• **Tasks for this exercise**:
• a. In the liver tissue methods passage, why were a Qubit fluorometer and a Qsep400 high-throughput biofragment analyzer used on the extracted RNA? Answer in one to three sentences.
• b. Extend the liver tissue methods passage, picking up after its final heading.
*** Opening of Excerpted passage ***
Total RNA was extracted from liver tissues using the TRIzol method. RNA quality and concentration were assessed using a Qubit fluorometer and a Qsep400 high-throughput biofragment analyzer. After fragmenting RNA with an appropriate fragmentation buffer, it was reverse-transcribed into cDNA, purified with magnetic DNA-binding beads, and ligated with sequencing adapters. Adapter-ligated libraries were amplified via RT-qPCR and sequenced using an Illumina instrument.

2.12 Western blotting (WB)

Liver tissues were homogenized, and total protein was extracted using RIPA lysis buffer with 2% phosphatase inhibitor. Proteins were separated via SDS-PAGE, transferred to PVDF membranes, and blocked with 5% nonfat milk for 1 h. Membranes were then incubated overnight at 4°C with primary antibodies (Table 1). After washing with TBST (3 washes, 5 min/wash), HRP-conjugated secondary anti-IgG (Abcam, ab6721) was used to probe these blots for 30 min. After washing again with TBST as above, an enhanced chemiluminescence reagent (Biosharp, China) was used for detection, developing the blots in a darkroom. The images were scanned and analyzed.

Table 1

Table 1. The information of antibodies used in the present experiment.

2.13 Real-time quantitative PCR(RT-qPCR)
*** Close of Excerpted passage ***
*** Opening of Stored data ***
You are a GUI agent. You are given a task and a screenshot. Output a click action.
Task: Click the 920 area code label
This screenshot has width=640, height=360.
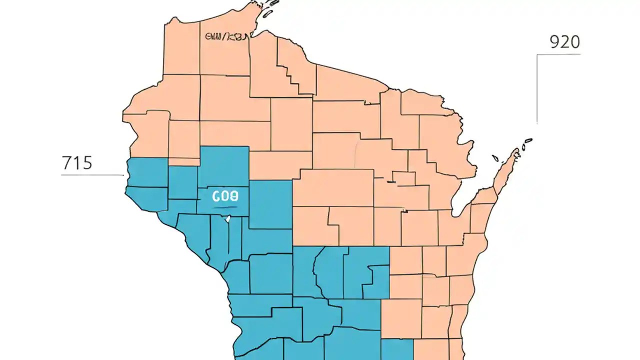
*** Close of Stored data ***
• **Answer list**:
• a. They were used to check the quality and concentration of the total RNA taken from the liver tissues.

• b.
Total RNA was extracted using TRIzol reagent (Vazyme, China). RNA was reverse-transcribed using a reverse transcription kit (ABclonal, China) with the following conditions: 50°C for 15 min and 85°C for 5 min. For RT-qPCR, amplification was performed using SYBR Green (Vazyme, China) under the following conditions: 95°C for 30 min, 95°C for 10 min, and 60°C for 30 min, with 39 cycles. GAPDH served as the internal control. Data were analyzed using the 2^−ΔΔCt method, with primer sequences listed in Table 2.

Table 2

Table 2. Primers used for RT-qPCR.

2.14 Statistical analysis

Statistical analysis was conducted using GraphPad Prism 10.0.2. One-way ANOVAs followed by Dunnett’s test were used for multiple group comparisons. A P-value <0.05 was considered statistically significant.

3 Results

3.1 Characterization of the EPT-derived compounds in the serum

Using a UPLC-ESI-MS/MS system, a total of 456 differential serum components were identified in rat serum after EPT administration when analyzed in both positive and negative ionization modes (Supplementary Figures S1, S2; Supplementary Table S1). These components included 10 saponins, 51 flavonoids, 56 terpenoids, 44 glycosides, 78 phenolic acids, 11 lignans, 15 coumarins, 9 quinones, 127 alkaloids, and 55 other compounds. Representative active compounds are displayed in the XIC chromatograms (Figures 1A,B), with molecular formulas and retention times detailed in Table 3.

Figure 1

Figure 1. Analysis of serum differential components in rats after EPT treatment using the UPLC-MS/MS method. (A) XIC chromatogram in positive ion mode. (B) XIC chromatogram in negative ion mode. Table 3 for specific compounds.

Table 3

Table 3. The main bioactive components of EPT in serum.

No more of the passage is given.